Retention and eDiscovery complete the triangle. Microsoft’s Copilot privacy documentation says user interactions with Copilot are stored as part of Copilot activity history and processed in alignment with Microsoft 365 contractual commitments. Admins can use Microsoft Purview capabilities such as Content search and retention policies for Copilot-related data.

If your organization is also experimenting with SharePoint agents, connect this work to our SharePoint agents governance checklist. Agents and Copilot are different experiences, but the data governance muscles are very much related. Same gym, different treadmill.

A 30-Day Microsoft Purview DSPM for AI Rollout Plan

Here is a practical rollout sequence that keeps the work manageable.

  • Week 1: Validate prerequisites and scope the pilot. Confirm who can view AI activity, create policies, and approve changes.
  • Week 2: Use reports and activity explorer to identify sensitive prompt patterns, risky AI app usage, and content governance hot spots.
  • Week 3: Start with audit or limited-scope DLP policies. Test user messaging and business impact before broad enforcement.
  • Week 4: Move from pilot to repeatable governance. Document policy owners, exception process, review cadence, and user guidance.

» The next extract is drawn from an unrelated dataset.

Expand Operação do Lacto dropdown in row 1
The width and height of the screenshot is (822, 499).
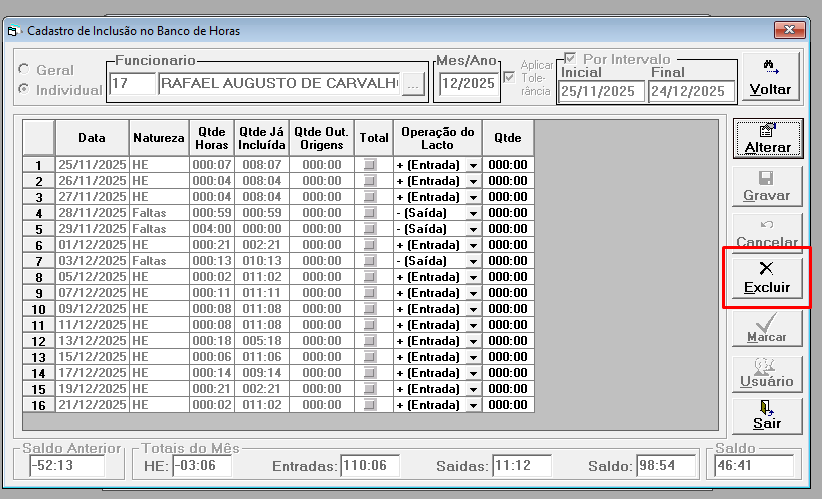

For broader Copilot planning, our overview of the Microsoft 365 Copilot redesign, Work IQ, and agent mode is a useful companion. The product is moving fast. Governance needs to move deliberately.

Admin shortcut: Do not start with a giant tenant-wide block list. Start with visibility, pilot-scoped controls, clear exception handling, and the few DLP policies that reduce the biggest real risks. Governance should be a steering wheel, not a brick wall.

The Bottom Line

Microsoft Purview DSPM for AI gives admins a practical way to bring AI usage, sensitive data, DLP, audit, and compliance into one operating model. It does not replace SharePoint cleanup, sensitivity labeling, endpoint readiness, or user training. It makes those efforts easier to target and easier to prove.

The best Copilot rollout is not the one with the fanciest launch email. It is the one where users get value, admins can see what is happening, sensitive data has guardrails, and nobody has to explain why a copied customer record ended up in a prompt. Boring? Maybe. Effective? Absolutely. And effective is where the fun work starts.